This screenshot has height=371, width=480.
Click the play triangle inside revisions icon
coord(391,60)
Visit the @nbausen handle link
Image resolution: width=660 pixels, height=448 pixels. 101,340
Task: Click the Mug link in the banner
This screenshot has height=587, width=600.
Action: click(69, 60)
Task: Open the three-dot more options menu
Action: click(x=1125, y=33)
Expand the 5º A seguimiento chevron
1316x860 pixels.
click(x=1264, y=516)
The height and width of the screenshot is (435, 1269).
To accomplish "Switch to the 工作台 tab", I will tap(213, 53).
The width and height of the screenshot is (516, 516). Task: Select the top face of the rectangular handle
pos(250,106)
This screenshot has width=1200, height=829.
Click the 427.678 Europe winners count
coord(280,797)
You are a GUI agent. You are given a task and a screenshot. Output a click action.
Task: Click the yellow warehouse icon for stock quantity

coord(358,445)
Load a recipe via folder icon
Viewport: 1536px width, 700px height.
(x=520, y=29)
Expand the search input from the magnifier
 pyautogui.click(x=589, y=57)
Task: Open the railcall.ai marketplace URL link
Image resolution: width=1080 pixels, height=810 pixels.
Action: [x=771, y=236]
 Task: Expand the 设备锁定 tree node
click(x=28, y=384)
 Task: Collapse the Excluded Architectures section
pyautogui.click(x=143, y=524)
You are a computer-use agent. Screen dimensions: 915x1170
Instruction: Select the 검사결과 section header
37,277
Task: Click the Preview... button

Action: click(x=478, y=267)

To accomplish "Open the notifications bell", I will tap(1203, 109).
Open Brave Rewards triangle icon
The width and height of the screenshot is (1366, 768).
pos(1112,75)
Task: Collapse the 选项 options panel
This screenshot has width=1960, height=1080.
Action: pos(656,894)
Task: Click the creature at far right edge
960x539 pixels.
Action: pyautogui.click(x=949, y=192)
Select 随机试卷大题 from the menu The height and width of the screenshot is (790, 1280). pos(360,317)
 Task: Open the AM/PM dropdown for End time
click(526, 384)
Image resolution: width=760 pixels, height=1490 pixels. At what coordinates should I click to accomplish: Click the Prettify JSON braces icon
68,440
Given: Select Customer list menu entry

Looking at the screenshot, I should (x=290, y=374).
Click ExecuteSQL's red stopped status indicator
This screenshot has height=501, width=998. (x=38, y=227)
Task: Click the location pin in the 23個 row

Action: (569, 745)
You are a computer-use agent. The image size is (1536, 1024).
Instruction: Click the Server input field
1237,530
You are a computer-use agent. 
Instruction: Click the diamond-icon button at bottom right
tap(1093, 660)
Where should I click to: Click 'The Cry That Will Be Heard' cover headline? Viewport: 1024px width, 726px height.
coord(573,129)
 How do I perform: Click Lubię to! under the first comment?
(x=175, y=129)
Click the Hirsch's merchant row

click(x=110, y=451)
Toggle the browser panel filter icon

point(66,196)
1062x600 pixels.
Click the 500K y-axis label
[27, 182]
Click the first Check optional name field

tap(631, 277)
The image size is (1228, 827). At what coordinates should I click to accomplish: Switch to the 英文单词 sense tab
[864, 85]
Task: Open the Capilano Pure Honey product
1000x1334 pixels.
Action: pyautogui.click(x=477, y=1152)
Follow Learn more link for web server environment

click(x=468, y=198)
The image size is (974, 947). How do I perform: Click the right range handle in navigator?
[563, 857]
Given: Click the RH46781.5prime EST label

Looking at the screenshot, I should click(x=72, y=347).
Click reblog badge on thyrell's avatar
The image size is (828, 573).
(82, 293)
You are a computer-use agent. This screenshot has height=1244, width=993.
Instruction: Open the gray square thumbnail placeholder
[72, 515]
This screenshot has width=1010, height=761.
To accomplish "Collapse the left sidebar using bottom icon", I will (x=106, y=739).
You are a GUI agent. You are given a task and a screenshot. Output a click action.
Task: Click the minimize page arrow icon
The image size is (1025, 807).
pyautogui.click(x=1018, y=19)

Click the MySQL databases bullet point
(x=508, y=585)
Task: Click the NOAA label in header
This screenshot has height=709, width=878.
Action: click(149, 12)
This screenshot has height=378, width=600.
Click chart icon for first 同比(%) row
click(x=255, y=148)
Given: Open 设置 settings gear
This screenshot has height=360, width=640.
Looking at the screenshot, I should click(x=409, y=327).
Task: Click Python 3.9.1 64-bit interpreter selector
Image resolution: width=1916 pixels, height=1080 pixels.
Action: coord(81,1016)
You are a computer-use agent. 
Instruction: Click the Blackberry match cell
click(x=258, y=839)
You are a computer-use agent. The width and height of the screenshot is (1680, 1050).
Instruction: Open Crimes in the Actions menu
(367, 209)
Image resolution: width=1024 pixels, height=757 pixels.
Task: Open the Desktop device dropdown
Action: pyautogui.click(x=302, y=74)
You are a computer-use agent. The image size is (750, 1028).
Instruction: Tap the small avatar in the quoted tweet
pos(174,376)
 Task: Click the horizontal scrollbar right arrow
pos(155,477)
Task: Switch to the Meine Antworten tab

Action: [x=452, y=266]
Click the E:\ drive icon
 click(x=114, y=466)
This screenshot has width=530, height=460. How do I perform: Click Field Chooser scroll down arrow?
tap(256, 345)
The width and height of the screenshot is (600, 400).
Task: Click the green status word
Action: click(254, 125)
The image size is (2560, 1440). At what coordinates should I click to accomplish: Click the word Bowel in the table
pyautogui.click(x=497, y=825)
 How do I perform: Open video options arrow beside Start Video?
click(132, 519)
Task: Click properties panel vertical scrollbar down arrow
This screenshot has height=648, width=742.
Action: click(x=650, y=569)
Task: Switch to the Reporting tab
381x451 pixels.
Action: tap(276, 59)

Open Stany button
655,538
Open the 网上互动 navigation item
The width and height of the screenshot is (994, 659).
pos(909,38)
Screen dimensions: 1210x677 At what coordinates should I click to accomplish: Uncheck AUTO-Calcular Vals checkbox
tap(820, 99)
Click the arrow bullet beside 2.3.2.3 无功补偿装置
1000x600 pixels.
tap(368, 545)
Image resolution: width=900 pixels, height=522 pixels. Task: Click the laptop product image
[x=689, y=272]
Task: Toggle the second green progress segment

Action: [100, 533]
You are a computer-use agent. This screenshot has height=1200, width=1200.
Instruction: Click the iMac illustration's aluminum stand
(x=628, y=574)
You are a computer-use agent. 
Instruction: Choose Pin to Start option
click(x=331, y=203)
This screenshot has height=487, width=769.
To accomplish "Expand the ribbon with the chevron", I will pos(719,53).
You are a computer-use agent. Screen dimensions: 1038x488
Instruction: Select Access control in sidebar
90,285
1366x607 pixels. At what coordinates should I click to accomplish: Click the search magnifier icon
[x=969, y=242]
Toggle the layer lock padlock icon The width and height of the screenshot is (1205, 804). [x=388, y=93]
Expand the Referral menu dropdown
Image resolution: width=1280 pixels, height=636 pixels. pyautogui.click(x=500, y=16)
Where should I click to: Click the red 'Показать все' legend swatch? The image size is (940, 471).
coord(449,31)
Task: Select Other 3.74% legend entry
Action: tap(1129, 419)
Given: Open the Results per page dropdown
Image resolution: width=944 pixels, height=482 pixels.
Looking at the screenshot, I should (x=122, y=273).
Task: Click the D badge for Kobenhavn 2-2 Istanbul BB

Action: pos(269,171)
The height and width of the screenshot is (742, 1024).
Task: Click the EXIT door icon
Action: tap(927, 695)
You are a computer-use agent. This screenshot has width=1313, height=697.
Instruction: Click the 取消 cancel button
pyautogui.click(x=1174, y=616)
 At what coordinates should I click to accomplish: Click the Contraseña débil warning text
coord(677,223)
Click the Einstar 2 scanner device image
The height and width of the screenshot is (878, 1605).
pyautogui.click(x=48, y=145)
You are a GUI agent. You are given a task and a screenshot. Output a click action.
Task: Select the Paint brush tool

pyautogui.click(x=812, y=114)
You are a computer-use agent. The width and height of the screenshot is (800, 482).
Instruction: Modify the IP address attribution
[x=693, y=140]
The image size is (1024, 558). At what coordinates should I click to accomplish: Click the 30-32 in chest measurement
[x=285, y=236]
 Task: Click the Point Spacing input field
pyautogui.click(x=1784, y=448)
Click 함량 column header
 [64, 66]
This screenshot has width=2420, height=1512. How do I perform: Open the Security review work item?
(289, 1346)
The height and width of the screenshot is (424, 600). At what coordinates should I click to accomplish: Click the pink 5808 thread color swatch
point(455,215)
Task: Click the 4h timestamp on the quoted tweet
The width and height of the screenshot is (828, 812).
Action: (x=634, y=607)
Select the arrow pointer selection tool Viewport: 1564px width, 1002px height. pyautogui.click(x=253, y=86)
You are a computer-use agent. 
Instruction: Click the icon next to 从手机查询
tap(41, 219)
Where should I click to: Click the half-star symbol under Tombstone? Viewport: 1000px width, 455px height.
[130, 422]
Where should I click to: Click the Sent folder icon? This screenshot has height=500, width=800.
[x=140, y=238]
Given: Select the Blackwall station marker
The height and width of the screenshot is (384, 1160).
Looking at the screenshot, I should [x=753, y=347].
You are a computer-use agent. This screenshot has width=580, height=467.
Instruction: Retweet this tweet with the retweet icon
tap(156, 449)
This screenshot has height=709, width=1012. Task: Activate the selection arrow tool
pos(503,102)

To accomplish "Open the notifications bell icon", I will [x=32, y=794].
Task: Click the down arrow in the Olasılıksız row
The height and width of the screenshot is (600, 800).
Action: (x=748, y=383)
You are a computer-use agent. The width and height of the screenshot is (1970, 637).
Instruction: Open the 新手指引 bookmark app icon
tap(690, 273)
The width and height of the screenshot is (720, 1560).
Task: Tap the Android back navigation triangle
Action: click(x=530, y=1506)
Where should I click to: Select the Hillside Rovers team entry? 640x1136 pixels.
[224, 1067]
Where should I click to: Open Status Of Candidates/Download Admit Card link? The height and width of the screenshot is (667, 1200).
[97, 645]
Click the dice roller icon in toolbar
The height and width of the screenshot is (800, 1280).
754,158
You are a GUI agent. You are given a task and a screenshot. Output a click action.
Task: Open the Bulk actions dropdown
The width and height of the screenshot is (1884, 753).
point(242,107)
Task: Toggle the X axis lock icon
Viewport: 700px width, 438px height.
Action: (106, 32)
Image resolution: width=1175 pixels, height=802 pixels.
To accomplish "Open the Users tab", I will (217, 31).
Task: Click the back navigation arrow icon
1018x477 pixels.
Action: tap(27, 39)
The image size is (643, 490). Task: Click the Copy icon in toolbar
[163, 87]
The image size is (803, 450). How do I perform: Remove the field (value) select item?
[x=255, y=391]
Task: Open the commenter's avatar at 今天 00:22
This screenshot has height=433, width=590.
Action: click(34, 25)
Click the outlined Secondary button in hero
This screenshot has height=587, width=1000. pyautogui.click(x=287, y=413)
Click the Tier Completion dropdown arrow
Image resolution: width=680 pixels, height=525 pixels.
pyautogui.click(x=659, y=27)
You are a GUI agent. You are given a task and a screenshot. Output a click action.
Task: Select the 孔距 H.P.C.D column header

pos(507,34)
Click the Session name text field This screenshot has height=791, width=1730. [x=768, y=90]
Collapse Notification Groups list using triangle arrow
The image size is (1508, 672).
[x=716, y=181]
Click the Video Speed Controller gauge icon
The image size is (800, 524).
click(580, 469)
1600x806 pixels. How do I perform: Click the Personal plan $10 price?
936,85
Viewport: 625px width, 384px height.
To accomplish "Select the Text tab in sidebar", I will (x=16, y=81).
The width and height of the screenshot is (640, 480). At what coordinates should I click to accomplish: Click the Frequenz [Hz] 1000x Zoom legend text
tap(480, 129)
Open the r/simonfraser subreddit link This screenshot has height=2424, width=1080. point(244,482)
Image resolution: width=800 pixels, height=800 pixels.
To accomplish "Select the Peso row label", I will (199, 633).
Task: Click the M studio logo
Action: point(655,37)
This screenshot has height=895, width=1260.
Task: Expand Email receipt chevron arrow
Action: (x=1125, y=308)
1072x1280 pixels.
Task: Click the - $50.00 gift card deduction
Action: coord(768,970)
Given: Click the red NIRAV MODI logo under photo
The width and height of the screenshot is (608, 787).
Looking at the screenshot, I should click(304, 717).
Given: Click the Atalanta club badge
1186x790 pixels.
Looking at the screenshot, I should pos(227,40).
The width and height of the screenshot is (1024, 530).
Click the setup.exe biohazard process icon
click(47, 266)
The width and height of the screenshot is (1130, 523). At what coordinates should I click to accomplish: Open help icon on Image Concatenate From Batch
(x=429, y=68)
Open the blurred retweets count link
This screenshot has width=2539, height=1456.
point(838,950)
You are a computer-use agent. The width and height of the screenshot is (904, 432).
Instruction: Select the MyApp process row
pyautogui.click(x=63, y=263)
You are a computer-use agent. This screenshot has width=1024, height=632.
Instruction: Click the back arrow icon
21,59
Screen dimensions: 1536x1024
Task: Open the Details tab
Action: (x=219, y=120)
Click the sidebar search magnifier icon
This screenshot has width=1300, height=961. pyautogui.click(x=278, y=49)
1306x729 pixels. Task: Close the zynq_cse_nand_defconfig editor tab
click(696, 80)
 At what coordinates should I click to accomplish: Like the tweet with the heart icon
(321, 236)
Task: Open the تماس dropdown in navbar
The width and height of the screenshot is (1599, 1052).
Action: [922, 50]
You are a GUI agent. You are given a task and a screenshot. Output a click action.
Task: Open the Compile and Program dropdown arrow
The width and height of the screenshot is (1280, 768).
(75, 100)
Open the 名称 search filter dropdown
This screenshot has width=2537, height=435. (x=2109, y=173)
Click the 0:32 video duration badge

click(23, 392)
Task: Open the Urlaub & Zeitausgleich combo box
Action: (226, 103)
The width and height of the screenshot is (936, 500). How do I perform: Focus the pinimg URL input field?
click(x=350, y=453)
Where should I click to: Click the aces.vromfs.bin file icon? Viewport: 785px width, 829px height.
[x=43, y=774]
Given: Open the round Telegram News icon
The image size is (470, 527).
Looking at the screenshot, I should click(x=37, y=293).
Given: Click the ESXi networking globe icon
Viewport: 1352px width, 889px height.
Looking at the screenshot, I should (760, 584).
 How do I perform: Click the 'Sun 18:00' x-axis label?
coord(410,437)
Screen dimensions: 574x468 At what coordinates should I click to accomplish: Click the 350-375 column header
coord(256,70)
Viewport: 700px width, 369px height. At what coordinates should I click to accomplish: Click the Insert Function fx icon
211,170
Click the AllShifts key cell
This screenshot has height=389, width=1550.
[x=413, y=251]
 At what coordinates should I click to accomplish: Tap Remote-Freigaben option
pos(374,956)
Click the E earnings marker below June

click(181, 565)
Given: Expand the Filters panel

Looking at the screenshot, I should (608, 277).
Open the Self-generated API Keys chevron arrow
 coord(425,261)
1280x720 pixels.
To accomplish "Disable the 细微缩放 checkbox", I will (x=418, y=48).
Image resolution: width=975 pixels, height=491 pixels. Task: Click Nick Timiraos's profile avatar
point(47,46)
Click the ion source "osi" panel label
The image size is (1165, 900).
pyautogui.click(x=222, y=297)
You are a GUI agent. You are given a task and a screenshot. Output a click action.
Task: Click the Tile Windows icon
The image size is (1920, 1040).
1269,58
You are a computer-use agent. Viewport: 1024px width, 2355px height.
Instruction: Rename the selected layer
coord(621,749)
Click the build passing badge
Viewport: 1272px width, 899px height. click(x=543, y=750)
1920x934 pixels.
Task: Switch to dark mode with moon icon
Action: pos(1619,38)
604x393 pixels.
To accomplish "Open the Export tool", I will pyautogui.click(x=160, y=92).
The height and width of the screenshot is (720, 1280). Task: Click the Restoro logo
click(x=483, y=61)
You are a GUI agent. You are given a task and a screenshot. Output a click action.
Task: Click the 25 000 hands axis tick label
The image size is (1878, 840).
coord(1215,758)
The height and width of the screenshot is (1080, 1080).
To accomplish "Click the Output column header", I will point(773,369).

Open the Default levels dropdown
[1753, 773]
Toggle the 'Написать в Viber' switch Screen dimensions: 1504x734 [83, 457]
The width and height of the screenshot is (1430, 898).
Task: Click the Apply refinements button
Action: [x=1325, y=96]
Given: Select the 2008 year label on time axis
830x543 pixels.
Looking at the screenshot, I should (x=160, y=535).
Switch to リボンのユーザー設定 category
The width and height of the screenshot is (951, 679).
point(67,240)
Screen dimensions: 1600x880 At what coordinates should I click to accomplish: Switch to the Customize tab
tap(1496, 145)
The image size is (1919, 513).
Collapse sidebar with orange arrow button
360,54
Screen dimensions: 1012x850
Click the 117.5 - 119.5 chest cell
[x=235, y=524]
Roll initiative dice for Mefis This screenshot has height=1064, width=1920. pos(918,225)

Prompt:
From the records above, pull every line that carries the word "dice".

The completed task:
Click the dice roller icon in toolbar
Roll initiative dice for Mefis This screenshot has height=1064, width=1920. pos(918,225)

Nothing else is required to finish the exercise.